Trade jargonOhio homeowner glossaryCC-BY-4.0

TL;DR

An appliance regulator is the small pressure-reducing valve at or inside a gas appliance that drops the supply line pressure to the precise manifold pressure its burners are designed for, typically 3.5 inches water column for natural gas and 10 to 11 for propane. Ranges, furnaces, and water heaters ship with one factory-set, and fuel conversions require swapping or re-pinning it along with the orifices.

Definition

What it means

An appliance regulator is the small pressure-reducing valve at or inside a gas appliance that drops the supply line pressure to the precise manifold pressure its burners are designed for, typically 3.5 inches water column for natural gas and 10 to 11 for propane. Ranges, furnaces, and water heaters ship with one factory-set, and fuel conversions require swapping or re-pinning it along with the orifices. A failing one shows up as lazy yellow flames, soot, or burners that surge.
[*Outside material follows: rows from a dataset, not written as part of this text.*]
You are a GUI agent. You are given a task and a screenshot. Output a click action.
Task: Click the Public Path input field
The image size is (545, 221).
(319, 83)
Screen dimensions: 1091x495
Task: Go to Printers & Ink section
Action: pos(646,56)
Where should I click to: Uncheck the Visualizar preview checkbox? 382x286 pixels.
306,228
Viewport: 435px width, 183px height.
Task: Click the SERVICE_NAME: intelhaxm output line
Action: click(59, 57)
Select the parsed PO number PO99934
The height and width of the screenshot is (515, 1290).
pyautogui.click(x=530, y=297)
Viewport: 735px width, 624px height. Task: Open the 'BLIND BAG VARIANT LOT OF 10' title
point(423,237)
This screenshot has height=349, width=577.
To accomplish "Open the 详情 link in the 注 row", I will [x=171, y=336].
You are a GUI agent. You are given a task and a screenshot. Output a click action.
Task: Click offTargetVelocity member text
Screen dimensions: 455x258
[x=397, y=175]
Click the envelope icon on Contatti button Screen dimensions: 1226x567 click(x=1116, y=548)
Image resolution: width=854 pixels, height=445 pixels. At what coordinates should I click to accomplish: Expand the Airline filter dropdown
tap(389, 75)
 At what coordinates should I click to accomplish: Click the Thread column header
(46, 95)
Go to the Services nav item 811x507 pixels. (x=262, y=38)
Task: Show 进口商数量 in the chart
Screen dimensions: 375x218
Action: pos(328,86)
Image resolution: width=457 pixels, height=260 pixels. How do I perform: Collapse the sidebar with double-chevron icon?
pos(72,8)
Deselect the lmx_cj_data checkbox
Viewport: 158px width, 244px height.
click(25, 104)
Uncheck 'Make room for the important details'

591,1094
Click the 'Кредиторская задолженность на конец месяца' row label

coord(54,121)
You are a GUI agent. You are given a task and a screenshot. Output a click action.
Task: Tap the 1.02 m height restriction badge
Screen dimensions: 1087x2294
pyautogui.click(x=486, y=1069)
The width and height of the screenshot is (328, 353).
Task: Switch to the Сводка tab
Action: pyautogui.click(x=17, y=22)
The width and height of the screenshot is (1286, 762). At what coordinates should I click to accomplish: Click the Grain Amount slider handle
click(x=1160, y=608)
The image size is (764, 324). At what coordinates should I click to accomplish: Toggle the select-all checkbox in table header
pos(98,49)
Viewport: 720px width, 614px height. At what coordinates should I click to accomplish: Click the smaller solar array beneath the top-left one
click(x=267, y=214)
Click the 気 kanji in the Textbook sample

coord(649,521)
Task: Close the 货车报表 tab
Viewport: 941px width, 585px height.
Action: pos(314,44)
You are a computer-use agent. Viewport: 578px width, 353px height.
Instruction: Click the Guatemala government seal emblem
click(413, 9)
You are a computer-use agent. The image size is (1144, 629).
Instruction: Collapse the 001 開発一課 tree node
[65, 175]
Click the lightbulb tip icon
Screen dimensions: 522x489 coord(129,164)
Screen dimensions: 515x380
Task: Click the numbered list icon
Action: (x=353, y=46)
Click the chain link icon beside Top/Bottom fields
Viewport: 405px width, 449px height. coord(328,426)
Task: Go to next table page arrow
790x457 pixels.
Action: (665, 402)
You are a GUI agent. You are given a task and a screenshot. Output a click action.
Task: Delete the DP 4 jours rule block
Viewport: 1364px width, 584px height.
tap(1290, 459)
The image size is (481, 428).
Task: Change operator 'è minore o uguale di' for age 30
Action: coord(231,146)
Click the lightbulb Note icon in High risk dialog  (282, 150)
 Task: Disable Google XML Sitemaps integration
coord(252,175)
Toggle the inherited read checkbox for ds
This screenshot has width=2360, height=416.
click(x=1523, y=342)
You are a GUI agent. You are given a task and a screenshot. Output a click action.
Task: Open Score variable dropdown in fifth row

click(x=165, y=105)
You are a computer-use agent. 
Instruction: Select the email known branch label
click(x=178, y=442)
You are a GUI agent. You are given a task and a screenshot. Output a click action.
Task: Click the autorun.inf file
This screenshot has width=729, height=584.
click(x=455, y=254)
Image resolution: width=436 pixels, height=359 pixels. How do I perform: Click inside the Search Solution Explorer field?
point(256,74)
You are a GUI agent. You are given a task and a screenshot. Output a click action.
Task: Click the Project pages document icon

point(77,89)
Gas techs verify its outlet pressure with a manometer during commissioning and combustion checks.

Category

Where it sits in the glossary

Appliance regulator is part of the Trade jargon group inside the ProFix Directory glossary. Browse every term in this category from the glossary index.

Why this matters for Ohio homeowners

Why Ohio homeowners should know it

This is a term Ohio homeowners encounter when reading contractor quotes, hiring paperwork, or inspection reports. Understanding it well enough to ask one good follow-up question is usually all the protection a homeowner needs.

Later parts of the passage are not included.